═════ Records shown ═════

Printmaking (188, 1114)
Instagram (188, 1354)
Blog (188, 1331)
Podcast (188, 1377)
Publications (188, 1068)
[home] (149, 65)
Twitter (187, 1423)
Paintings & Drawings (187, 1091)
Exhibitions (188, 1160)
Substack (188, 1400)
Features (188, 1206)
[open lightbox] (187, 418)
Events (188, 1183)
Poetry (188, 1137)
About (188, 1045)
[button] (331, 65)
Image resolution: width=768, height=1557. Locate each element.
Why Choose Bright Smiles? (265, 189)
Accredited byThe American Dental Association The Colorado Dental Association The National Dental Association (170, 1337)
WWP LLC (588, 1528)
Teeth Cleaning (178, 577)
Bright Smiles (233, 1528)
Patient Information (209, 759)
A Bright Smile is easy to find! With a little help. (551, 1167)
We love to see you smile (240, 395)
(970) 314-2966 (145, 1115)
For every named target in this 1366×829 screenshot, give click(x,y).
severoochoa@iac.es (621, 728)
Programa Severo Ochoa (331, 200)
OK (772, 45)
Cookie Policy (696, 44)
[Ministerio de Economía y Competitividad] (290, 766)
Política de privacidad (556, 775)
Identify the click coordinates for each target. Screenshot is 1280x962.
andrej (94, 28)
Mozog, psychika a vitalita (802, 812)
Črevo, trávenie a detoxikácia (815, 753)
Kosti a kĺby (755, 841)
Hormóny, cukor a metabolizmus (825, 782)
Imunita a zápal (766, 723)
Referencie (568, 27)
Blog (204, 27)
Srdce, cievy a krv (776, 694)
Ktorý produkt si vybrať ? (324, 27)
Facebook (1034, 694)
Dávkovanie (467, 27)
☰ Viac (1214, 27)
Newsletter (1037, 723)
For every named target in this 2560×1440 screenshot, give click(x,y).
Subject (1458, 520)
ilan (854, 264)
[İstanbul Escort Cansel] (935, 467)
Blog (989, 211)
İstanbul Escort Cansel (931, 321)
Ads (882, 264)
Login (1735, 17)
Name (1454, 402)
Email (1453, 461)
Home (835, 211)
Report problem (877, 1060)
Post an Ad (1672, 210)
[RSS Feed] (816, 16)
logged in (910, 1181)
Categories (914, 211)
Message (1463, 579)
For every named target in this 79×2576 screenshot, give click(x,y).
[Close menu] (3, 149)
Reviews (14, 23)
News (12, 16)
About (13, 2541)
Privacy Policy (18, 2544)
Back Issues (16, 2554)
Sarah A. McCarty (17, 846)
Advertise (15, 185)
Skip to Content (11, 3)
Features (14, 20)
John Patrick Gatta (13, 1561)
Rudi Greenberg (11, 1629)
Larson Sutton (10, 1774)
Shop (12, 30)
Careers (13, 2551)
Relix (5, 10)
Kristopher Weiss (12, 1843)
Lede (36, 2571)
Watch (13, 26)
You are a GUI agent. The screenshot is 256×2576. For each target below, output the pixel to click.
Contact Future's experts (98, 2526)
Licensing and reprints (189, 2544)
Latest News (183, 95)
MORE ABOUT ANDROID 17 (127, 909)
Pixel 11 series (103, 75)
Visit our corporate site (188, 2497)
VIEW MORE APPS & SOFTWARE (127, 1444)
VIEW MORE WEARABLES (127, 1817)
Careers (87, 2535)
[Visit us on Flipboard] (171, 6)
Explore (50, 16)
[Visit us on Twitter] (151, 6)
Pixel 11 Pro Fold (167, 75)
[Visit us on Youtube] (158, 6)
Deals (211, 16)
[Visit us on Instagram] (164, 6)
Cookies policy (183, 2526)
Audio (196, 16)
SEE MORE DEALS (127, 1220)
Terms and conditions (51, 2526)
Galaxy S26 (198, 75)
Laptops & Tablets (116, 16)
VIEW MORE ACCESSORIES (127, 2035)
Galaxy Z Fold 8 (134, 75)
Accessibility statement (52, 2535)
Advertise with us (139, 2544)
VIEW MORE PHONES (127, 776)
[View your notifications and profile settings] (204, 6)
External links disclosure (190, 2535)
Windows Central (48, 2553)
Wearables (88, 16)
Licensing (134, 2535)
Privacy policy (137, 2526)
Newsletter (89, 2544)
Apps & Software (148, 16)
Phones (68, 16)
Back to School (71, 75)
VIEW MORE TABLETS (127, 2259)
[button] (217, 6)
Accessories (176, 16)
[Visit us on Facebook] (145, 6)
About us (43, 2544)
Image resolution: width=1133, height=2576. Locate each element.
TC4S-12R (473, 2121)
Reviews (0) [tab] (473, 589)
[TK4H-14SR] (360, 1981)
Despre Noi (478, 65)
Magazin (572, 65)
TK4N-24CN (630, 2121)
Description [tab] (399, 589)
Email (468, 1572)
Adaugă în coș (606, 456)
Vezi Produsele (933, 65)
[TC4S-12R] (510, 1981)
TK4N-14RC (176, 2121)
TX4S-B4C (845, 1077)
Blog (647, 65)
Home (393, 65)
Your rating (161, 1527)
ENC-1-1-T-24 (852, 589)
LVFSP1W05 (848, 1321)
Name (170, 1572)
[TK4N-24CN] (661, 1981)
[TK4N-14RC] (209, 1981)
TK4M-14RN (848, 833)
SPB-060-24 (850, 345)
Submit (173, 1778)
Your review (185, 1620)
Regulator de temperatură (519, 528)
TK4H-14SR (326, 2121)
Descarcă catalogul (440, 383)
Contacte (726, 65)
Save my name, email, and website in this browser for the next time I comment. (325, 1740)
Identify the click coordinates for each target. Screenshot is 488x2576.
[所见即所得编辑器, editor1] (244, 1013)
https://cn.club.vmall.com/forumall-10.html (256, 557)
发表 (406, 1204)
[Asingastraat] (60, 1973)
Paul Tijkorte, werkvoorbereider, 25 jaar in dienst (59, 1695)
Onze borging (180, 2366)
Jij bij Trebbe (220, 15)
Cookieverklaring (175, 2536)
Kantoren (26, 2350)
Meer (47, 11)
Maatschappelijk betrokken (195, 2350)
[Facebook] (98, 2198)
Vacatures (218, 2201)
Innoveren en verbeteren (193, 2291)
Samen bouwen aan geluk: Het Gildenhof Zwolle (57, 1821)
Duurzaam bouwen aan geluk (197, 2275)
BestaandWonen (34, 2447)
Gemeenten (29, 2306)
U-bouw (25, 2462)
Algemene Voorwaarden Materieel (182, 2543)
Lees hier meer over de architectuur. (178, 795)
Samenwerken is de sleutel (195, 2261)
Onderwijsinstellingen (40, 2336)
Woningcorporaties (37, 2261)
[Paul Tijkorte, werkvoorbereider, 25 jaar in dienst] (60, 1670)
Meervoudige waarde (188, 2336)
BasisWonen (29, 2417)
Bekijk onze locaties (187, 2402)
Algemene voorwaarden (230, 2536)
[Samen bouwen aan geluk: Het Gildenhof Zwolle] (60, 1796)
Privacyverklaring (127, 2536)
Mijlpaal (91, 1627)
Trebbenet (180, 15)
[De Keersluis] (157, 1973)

═════

→ Problem to solve
Copy each line in the entries above where the word "geluk" shows up.

→ Expected answer
Samen bouwen aan geluk: Het Gildenhof Zwolle (57, 1821)
Duurzaam bouwen aan geluk (197, 2275)
[Samen bouwen aan geluk: Het Gildenhof Zwolle] (60, 1796)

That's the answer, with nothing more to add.